Живя на юге, раза три ездил из Корсаковского поста в Найбучи, где хлещет настоящая океанская волна. Зрите карту и восточный берег южной части — тут найдете это унылое, бедное Найбучи. Волны выбросили лодку с шестью американцами-китобоями, потерпевшими крушение у сахалинских берегов; живут они теперь в посту и солидно разгуливают по улицам; ждут «Петербурга» и уплывут вместе со мной.

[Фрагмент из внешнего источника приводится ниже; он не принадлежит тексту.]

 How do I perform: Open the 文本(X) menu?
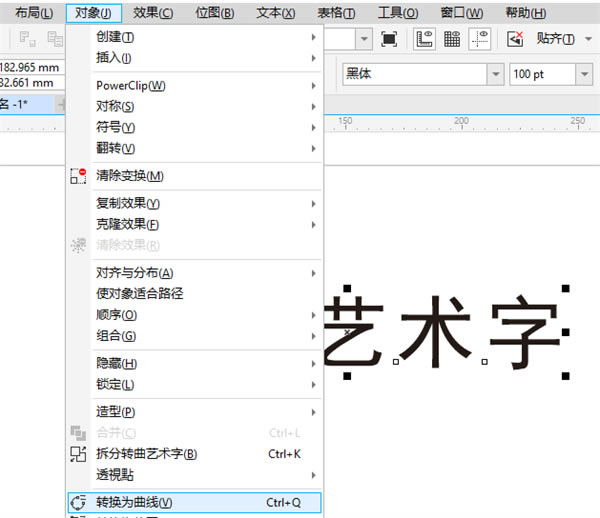[276, 13]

В начале сентября я послал Вам письмо через С.-Франциско. Получили?*
Поклон папаше, братьям, Маше, тете с Алехой, Марьюшке, Иваненке и всем знакомым. Мехов не привезу; нет их на Сахалине. Будьте здоровы, да хранит вас всех небо.
Ваш Anton.
Всем привезу подарки. Холера во Владивостоке и в Японии прекратилась.
На конверте:
Russia. Moscow.
Москва, Каретная Садовая, д. Дукмасова
Евгении Яковлевне Чеховой. Via St Francisco.

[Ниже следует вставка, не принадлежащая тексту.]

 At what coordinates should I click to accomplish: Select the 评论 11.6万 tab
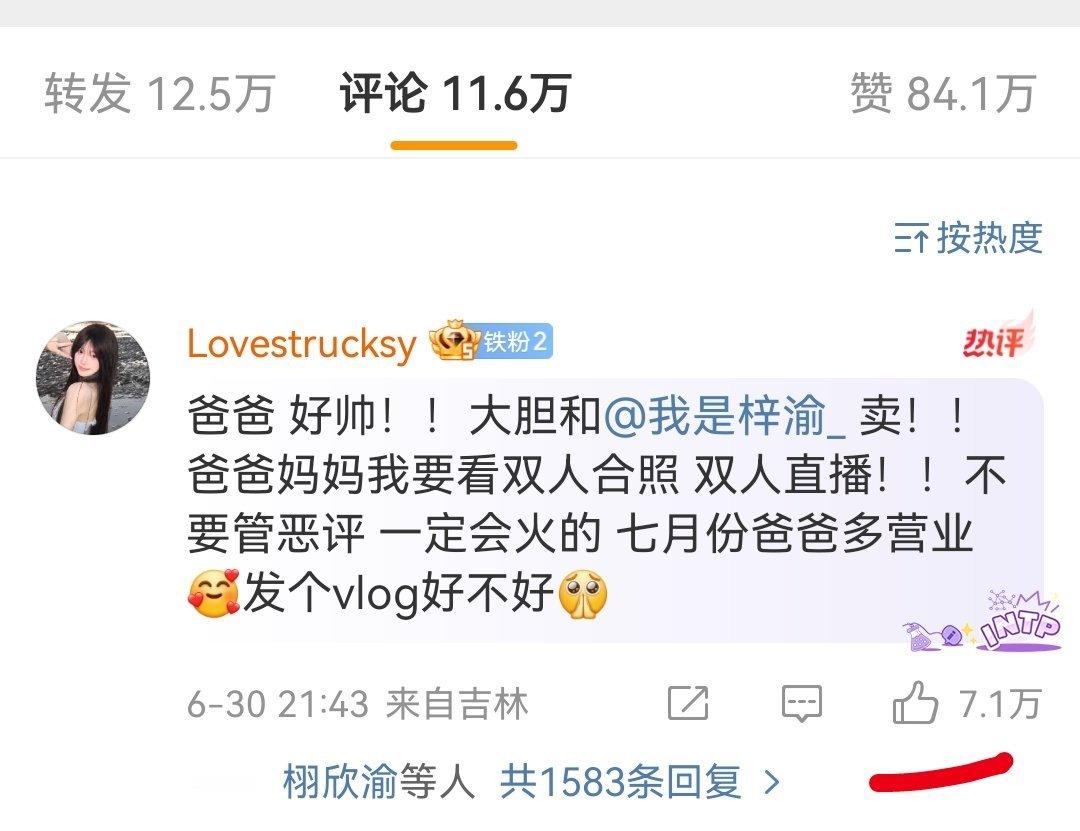tap(455, 93)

Чехову М. П., 16 октября 1890*
857. М. П. ЧЕХОВУ
16 октября 1890 г. Владивосток.
Будь Москве десятого декабря. Плыву Сингапур.
На бланке:
Ефремов. Податному инспектору Чехову.
Чехову М. П., 5 декабря 1890*
858. М. П. ЧЕХОВУ
5 декабря 1890 г. Ст. Раздельная.
Приеду Москву субботу* курьерским. Чехов.
На бланке:
Алексин. Податному инспектору Чехову.
Чеховой М. П., 6 декабря 1890*
859. М. П. ЧЕХОВОЙ
6 декабря 1890 г. Ворожба.
Завтра увидимся. Приходите все встречать. Очень много вещей. Приготовьте ужин. Антуан.
На бланке: Москва,
Малая Дмитровка, дом Фирганг Чеховой.
Чехову М. П., 6 декабря 1890*
860. М. П. ЧЕХОВУ
6 декабря 1890 г. Фастов.
Буду Москве пятницу* курьерским. Антуан.
На бланке:
Алексин. Податному инспектору Чехову.
Суворину А. С., 9 декабря 1890*
861. А. С. СУВОРИНУ
9 декабря 1890 г. Москва.
9 декабрь, Москва, Малая Дмитровка, дом Фирганг.

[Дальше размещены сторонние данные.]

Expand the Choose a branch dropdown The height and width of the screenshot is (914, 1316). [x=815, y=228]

Здравствуйте, мой драгоценный!
Ура! Ну вот, наконец, я опять сижу у себя за столом, молюсь своим линяющим пенатам и пишу к Вам. У меня теперь такое хорошее чувство, как будто я совсем не уезжал из дому. Здоров и благополучен до мозга костей. Вот Вам кратчайший отчет. Пробыл я на Сахалине не 2 месяца, как напечатано у Вас*, а 3 плюс 2 дня. Работа у меня была напряженная; я сделал полную и подробную перепись всего сахалинского населения* и видел всё, кроме смертной казни. Когда мы увидимся, я покажу Вам целый сундук всякой каторжной всячины, которая, как сырой материал, стоит чрезвычайно дорого. Знаю я теперь очень многое, чувство же привез я с собою нехорошее. Пока я жил на Сахалине, моя утроба испытывала только некоторую горечь, как от прогорклого масла, теперь же, по воспоминаниям, Сахалин представляется мне целым адом. Два месяца я работал напряженно, не щадя живота, в третьем же месяце стал изнемогать от помянутой горечи, скуки и от мысли, что из Владивостока на Сахалин идет холера и что я таким образом рискую прозимовать на каторге. Но, слава небесам, холера прекратилась, и 13 октября пароход увез меня из Сахалина. Был я во Владивостоке. О Приморской области и вообще о нашем восточном побережье с его флотами, задачами и тихоокеанскими мечтаниями скажу только одно: вопиющая бедность! Бедность, невежество и ничтожество, могущие довести до отчаяния. Один честный человек на 99 воров, оскверняющих русское имя… Японию мы миновали, ибо в ней холера; посему я не купил Вам ничего японского, и 500 рублей, выданные мне на покупки, истратил на собственные нужды, за что Вы по закону имеете право сослать меня в Сибирь на поселение. Первым заграничным портом на пути моем был Гонг-Конг. Бухта чудная, движение на море такое, какого я никогда не видел даже на картинках; прекрасные дороги, конки, железная дорога на гору, музеи, ботанические сады; куда ни взглянешь, всюду видишь самую нежную заботливость англичан о своих служащих, есть даже клуб для матросов. Ездил я на дженерихче, т. е. на людях, покупал у китайцев всякую дребедень и возмущался, слушая, как мои спутники россияне бранят англичан за эксплоатацию инородцев. Я думал: да, англичанин эксплоатирует китайцев, сипаев, индусов, но зато дает им дороги, водопроводы, музеи, христианство, вы тоже эксплоатируете, но что вы даете?